(Study material):
■ ■ ■ ■

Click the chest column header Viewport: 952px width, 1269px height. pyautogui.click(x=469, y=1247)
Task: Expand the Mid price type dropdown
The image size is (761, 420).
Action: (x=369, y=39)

■ ■ ■ ■

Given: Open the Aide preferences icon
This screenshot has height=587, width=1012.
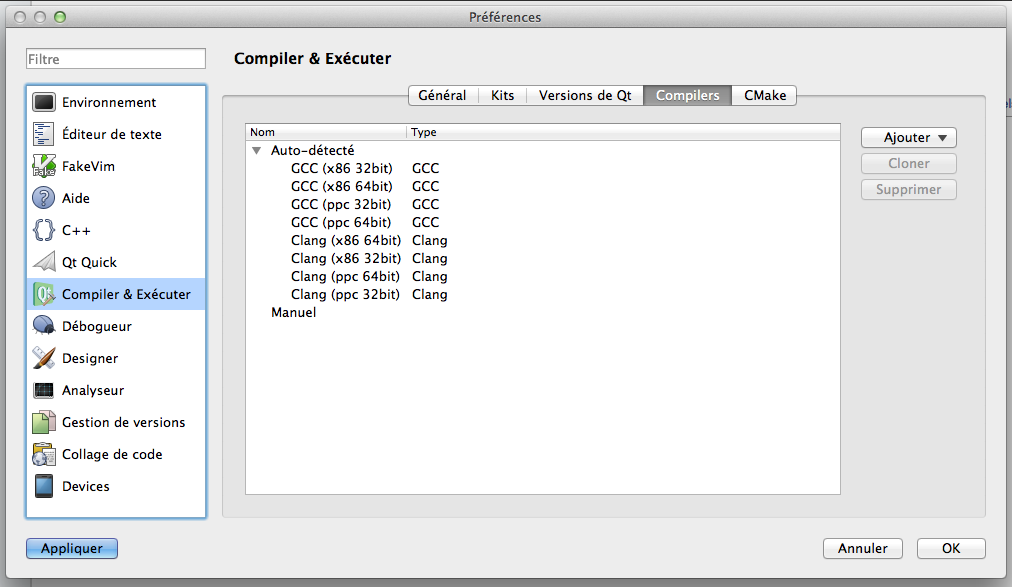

■ ■ ■ ■

(What to produce): Give a tally of the lines in the listing above that contain the word "height", and provide nothing beyond the number.

(Output for this task): 2